[begin DOCUMENT SEGMENT]
Our work on memory translation optimizations has excited me for a while, and now that the work is being presented at ASPLOS 22 I can finally share my enthusiasm through this blog post. One of the reasons I have been looking forward to sharing is because the work involves some incredibly elegant ways to improve on memory translation without breaking any of the pre-existing hardware or software. The other, more personal reason is because it showcases the amazing close collaboration between Andreas Sandberg and me at Arm Research, and Chang Hyun Park and David Black-Schaffer from Uppsala University.
The research problem at hand was how to improve virtual to physical translation performance. Those of you familiar with this area knows that this topic is not new, and many academic studies have already explored and even proposed designs that could lead to performance improvements. However, when looking to implement such proposals in real systems we found that many designs were impractical. This is not because the solutions were bad, or that they had a fundamental flaw, but rather because they all had an intangible quality that could be the difference between a nice idea and a successful integration into a product. One thing these designs had in common was that to solve the problem they all offered in one way or another an overhaul of the old mechanism for performing translations. This could have meant that old systems would not be able to run software designed for the new designs. Alternatively, they might have broken certain unwritten assumptions that permeate the design of both the hardware and more importantly the software that we use every day.
Figure 1: A typical translation table walk
Before getting into the details of what we did, a brief explanation or refresher of address translation and translation table walks would be useful. Modern operating systems rely on virtual addressing to isolate processes and hide the complexities of the underlying hardware. This design is preferable for various reasons, but mainly because it allows applications to be isolated as they operate in different virtual address spaces. It also helps the operating system transparently manage physical memory and avoid issues such as fragmentation.
To make this work, an intermediate step is necessary. This step converts a Virtual Address (VA) into a Physical Address (PA) that the hardware can access. This step is called translation, and the process of converting the VA into a PA is called a translation table walk. A simple approach is to keep all the translations in one big table with one entry per virtual page. The size of such a data structure would be proportional to the complete virtual address space size. Since most processes only use a fraction of the virtual address space available to them, the size of the table would make it prohibitively expensive and impractical. Instead, most processors split the table into smaller tables arranged in a hierarchical structure called a radix tree. This makes it possible to grow the data structure as needed, making the size of the structure proportional to the occupied virtual address space. Additionally, these smaller tables make the system more flexible as they themselves are the size of a page and as such can be allocated using the same mechanism as pages. On the other hand, as we can see in figure 1, the walk requires more steps to complete the translation process. Current processors need to traverse 4 or 5 tables to get to the data, which can be very costly when a system experiences multiple accesses that need a virtual to physical translation. In short, a system that makes a single memory request must complete an additional four accesses just to find the address of the desired data.
[end DOCUMENT SEGMENT]
[begin DATASET SECTION]
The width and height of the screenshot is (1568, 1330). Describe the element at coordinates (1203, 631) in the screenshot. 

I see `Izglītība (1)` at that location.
[end DATASET SECTION]
### JOBS
• a. In the post on memory translation, transcribe everything from "Figure 1: A" down to "such as fragmentation.".
• b. According to the post on memory translation, how many tables do current processors need to traverse to get to the data?

### THE REPLIES
• a.
Figure 1: A typical translation table walk
Before getting into the details of what we did, a brief explanation or refresher of address translation and translation table walks would be useful. Modern operating systems rely on virtual addressing to isolate processes and hide the complexities of the underlying hardware. This design is preferable for various reasons, but mainly because it allows applications to be isolated as they operate in different virtual address spaces. It also helps the operating system transparently manage physical memory and avoid issues such as fragmentation.

• b. Four or five tables.